On pensait avoir touché le fond avec ses frasques marseillaises, mais Marie s’infiltre, alias Marie Benoliel, prouve qu’elle peut creuser encore. Après avoir fait parler d’elle cet été pour une supposée « agression antisémite » dans un café de Marseille – une histoire qui s’est dégonflée plus vite qu’un soufflé raté –, la voilà qui squatte les ondes de France Inter avec une chronique censée chasser la déprime du lundi. Spoiler : c’est raté, et les auditeurs ne sont pas tendres.
De Marseille à France Inter : le même goût pour la mise à nu
Rappelez-vous, cet été, Marie s’infiltre s’était illustrée en criant à l’antisémitisme après une altercation qu’elle seule semblait avoir vécue comme telle. Résultat ? Une tempête médiatique, un communiqué cinglant de l’avocat des trois accusés à tort, et une réputation qui prend l’eau. On aurait pu croire qu’elle tirerait des leçons de cette mésaventure. Que nenni ! La voilà sur France Inter, où, fidèle à sa marque de fabrique, elle continue de se mettre à nu – au sens figuré, mais pas que.

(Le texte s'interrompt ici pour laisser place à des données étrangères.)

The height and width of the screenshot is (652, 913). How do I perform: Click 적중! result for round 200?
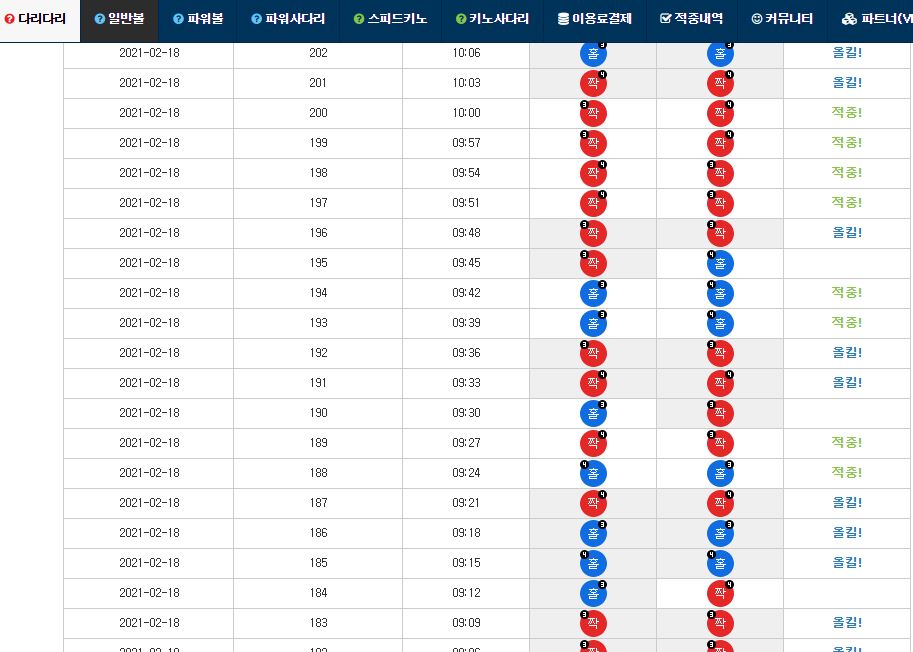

Après avoir exhibé ses sous-vêtements dans une église pour une vidéo « choc » ou faire une irruption très gênante et montrer ses fesses en direct lors des César 2022, elle dégaine désormais ses « crocs à paillettes » en montrant son entrejambe. Sauf que l’effet produit est plus proche du malaise que de l’euphorie.
Dans sa chronique du 8 septembre 2025, Marie tente de nous vendre une « chasse à la joie » pour contrer la morosité du lundi. Elle évoque des jeunes torses nus dans un parc, un sifflement dans la rue pour sa mini-jupe, ou encore le frisson d’un « pipi doudou » après 1,5 litre d’eau. Sérieusement ? Si c’est ça, la joie, autant rester au lit. Pire, elle semble trouver dans le harcèlement de rue une source d’allégresse, une idée qui fait grincer des dents jusque dans les commentaires YouTube. « On est vraiment en train de faire du harcèlement de rue un moment de joie ? » s’étrangle un internaute. On ne saurait mieux dire.

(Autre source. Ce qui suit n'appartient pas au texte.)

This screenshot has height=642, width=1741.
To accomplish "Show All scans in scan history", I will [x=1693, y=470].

Une chronique qui tombe à plat
L’exercice radiophonique de Marie s’infiltre est un condensé de tout ce qui cloche dans son personnage : une autofiction permanente, une obsession pour le « moi, je » et un humour qui semble avoir été écrit en panique un dimanche soir à 23h30 entre un Pack de bière et un trois feuille rouler en cône. Les auditeurs, eux, ne s’y trompent pas. « C’est insoutenable, et long. J’ai vieilli pendant la vidéo, mes enfants sont devenus majeurs », lâche un commentaire. Un autre renchérit : « Mon dieu, cette platitude ! On est proche du néant là… » Même Nicolas Demorand, dont le ton trahit une hâte de passer aux infos, semble supplier pour qu’on abrège ses souffrances.

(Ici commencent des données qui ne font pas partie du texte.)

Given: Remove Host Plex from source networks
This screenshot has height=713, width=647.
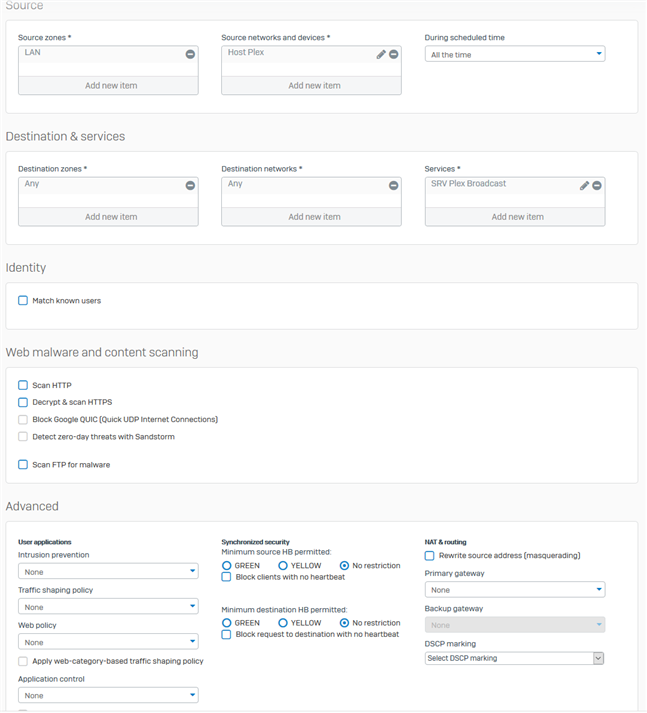Looking at the screenshot, I should click(x=394, y=54).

Les réseaux sociaux, déjà échaudés par l’épisode marseillais, ne mâchent pas leurs mots. « Quelle déchéance cette radio, quel gâchis », déplore un auditeur. Et quand un rare défenseur tente un timide « Je la trouve assez amusante », il se fait vite remettre à sa place par la vague de sarcasmes. Visiblement, la « reine des vidéos choc » n’a pas trouvé son public sur les ondes.
Une carrière en chute libre ?
Marie s’infiltre voulait sans doute rebondir après le fiasco de Marseille, où elle avait accusé à tort trois personnes d’antisémitisme sans preuves tangibles. Mais ce passage à France Inter ressemble à une nouvelle glissade. À force de vouloir choquer – que ce soit en sous-vêtements dans une église, en agitant des crocs à paillettes ou en transformant un sifflement de rue en moment de « joie » –, elle s’enferre dans une caricature d’elle-même. Les internautes ne lui pardonnent pas : « N’est pas Édouard Baer qui veut, Marie. Trouve-toi un concept original et écume-le », assène l’un d’eux. Un autre prédit, non sans ironie : « On est d’accord que dans deux mois max, elle est plus là, hein ? »
Et maintenant ?
Si Marie s’infiltre espérait se refaire une santé sur France Inter, c’est mal barré. Entre un humour qui ne décolle pas, une propension à transformer chaque moment en performance narcissique et des polémiques qui collent à ses basques, elle semble s’enliser. Les auditeurs, eux, rêvent d’un retour à des chroniqueurs comme Lison Daniel ou d’un simple silence. Quant à nous, on se demande combien de temps France Inter gardera cette tornade de malaise à l’antenne.